(Data for locating words and elements)
________________

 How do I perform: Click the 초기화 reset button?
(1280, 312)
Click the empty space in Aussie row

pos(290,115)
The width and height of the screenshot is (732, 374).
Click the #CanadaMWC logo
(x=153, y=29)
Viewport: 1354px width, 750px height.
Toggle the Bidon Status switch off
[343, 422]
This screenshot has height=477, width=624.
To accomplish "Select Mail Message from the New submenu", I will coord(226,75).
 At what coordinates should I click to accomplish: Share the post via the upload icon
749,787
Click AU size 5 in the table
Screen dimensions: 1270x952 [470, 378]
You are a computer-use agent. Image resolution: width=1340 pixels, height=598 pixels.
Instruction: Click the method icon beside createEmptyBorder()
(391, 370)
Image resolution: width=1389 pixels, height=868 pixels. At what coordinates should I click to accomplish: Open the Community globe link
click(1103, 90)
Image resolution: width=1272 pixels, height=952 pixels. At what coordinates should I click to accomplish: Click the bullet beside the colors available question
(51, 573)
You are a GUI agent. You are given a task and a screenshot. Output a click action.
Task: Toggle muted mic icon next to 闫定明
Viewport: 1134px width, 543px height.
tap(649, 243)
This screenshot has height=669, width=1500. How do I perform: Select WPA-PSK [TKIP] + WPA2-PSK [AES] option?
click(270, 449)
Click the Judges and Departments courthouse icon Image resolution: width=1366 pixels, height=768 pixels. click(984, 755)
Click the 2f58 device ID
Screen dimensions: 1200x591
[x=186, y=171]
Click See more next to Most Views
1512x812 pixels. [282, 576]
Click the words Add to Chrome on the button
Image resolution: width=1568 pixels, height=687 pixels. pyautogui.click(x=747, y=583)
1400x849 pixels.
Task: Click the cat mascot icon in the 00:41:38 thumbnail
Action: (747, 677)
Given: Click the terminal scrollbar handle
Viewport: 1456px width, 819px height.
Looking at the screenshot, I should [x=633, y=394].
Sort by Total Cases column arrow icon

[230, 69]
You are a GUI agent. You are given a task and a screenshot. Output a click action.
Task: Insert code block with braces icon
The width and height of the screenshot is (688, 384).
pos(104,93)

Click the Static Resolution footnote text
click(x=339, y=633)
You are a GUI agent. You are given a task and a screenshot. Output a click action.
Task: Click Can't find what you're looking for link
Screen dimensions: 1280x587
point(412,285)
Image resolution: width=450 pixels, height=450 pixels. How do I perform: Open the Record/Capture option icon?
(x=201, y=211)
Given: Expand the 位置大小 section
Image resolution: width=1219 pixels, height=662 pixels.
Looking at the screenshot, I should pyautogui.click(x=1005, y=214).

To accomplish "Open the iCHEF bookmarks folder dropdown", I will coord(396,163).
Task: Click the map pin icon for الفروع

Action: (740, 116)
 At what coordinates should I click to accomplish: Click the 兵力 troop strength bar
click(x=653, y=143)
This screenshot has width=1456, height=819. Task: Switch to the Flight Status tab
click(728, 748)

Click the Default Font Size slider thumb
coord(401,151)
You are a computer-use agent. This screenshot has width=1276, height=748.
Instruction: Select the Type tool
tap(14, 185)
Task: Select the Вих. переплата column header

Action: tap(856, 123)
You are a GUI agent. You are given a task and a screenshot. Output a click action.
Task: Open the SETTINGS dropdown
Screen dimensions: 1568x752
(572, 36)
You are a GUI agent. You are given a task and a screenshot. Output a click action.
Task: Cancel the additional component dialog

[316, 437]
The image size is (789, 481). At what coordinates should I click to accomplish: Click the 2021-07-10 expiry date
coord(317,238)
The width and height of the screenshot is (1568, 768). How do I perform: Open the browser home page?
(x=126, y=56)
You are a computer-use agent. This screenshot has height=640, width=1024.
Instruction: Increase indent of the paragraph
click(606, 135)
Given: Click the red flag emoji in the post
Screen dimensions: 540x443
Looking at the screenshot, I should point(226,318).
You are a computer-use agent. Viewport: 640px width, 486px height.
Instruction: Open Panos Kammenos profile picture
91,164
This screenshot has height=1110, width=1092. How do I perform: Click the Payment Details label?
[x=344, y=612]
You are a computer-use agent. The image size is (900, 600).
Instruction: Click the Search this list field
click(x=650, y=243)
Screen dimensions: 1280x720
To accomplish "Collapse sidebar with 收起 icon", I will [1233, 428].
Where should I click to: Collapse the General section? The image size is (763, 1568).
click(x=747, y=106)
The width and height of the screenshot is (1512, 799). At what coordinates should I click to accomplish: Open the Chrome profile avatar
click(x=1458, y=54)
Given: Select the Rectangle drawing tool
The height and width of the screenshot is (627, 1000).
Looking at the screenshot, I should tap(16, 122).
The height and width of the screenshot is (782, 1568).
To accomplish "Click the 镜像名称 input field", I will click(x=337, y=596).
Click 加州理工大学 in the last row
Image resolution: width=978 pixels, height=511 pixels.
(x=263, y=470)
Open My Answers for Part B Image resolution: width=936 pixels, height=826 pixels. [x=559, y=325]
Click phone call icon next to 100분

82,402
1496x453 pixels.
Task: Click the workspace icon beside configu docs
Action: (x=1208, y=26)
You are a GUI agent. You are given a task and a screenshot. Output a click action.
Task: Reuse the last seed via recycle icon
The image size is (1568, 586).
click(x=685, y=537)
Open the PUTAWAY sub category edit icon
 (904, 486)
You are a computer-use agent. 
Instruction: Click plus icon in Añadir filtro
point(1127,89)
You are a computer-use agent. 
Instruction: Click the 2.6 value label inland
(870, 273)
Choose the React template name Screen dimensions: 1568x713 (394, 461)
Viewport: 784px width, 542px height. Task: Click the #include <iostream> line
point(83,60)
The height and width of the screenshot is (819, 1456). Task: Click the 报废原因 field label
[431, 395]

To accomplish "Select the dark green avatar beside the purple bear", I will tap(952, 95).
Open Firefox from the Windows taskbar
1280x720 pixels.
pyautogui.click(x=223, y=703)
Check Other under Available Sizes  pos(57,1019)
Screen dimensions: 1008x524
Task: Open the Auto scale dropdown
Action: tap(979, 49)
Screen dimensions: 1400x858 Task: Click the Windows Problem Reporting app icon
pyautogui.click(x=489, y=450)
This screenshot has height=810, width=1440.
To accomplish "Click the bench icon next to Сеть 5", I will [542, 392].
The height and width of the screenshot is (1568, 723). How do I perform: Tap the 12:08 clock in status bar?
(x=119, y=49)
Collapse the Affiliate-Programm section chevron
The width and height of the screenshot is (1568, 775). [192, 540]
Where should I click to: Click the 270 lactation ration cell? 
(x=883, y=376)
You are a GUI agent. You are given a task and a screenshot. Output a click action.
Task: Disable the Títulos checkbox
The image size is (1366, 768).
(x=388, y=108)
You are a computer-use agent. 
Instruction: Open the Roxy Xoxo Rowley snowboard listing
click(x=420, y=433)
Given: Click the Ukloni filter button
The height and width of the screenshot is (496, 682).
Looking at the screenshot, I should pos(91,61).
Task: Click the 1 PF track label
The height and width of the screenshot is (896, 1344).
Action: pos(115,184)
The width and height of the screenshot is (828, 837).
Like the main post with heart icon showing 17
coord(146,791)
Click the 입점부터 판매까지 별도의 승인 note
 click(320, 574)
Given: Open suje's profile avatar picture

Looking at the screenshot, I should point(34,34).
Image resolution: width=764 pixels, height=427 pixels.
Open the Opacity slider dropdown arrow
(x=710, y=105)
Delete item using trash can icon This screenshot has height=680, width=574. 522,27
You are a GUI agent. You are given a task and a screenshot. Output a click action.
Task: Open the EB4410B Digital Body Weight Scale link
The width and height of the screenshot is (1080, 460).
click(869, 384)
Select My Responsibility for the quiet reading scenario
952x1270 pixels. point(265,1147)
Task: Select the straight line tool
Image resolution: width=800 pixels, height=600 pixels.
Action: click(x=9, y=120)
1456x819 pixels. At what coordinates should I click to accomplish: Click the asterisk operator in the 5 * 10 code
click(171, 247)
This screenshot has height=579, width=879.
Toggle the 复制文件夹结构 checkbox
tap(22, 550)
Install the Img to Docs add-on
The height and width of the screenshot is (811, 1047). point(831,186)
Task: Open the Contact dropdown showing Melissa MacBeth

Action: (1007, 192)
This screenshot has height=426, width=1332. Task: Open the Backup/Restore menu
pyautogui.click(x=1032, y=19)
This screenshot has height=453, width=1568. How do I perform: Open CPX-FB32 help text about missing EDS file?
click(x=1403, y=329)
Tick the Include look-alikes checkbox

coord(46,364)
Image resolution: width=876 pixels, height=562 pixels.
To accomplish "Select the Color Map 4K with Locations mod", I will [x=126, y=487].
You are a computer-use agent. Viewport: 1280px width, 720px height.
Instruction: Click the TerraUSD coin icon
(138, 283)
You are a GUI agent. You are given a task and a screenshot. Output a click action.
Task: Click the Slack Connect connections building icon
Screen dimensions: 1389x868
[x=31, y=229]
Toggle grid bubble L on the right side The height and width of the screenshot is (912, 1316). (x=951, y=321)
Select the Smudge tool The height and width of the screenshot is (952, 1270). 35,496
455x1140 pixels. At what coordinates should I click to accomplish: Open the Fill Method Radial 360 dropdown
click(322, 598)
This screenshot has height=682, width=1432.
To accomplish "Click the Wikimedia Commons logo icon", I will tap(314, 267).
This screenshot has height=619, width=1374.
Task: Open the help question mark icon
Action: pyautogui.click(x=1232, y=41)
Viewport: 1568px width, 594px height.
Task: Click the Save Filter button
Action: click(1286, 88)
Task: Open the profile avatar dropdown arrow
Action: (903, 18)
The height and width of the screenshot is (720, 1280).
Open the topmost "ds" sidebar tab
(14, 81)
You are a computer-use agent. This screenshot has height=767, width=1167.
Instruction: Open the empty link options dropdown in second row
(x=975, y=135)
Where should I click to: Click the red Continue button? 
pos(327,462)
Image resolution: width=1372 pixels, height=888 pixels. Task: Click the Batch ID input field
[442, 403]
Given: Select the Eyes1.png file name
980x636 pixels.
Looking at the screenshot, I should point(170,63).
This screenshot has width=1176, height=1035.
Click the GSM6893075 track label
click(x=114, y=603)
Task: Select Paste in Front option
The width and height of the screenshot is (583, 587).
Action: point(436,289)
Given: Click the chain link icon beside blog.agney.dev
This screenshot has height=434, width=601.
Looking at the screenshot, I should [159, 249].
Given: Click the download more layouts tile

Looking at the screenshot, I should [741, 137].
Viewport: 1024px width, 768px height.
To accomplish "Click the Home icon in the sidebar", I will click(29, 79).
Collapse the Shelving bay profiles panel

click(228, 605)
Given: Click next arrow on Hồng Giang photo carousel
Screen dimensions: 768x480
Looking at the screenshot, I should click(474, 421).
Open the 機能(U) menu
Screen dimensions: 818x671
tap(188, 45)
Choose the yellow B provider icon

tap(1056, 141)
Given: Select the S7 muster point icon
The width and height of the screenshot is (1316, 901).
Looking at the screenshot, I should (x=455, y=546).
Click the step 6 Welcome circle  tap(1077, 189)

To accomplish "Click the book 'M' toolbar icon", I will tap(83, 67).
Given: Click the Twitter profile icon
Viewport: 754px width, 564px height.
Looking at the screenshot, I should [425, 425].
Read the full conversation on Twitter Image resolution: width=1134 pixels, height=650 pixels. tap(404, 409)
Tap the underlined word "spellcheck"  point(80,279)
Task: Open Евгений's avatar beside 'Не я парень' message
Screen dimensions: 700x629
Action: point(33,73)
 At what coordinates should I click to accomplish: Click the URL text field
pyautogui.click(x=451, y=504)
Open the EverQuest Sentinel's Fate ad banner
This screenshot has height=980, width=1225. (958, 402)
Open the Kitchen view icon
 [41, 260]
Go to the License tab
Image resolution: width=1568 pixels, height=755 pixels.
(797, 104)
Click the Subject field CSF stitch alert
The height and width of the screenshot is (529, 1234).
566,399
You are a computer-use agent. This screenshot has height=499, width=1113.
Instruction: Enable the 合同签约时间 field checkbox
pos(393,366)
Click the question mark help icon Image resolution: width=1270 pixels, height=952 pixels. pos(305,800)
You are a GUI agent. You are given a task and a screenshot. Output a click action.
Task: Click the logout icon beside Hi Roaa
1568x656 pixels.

________________

### [Goal]
Format the part of the records that opens with the line containing "Given: Expand the 位置大小 section" and closes with the line containing "click(728, 748)" as a JSON list of strings, one string per line and no blank lines.

### [Final result]
[
  "Given: Expand the 位置大小 section",
  "Image resolution: width=1219 pixels, height=662 pixels.",
  "Looking at the screenshot, I should pyautogui.click(x=1005, y=214).",
  "To accomplish \"Open the iCHEF bookmarks folder dropdown\", I will coord(396,163).",
  "Task: Click the map pin icon for الفروع",
  "Action: (740, 116)",
  " At what coordinates should I click to accomplish: Click the 兵力 troop strength bar",
  "click(x=653, y=143)",
  "This screenshot has width=1456, height=819. Task: Switch to the Flight Status tab",
  "click(728, 748)"
]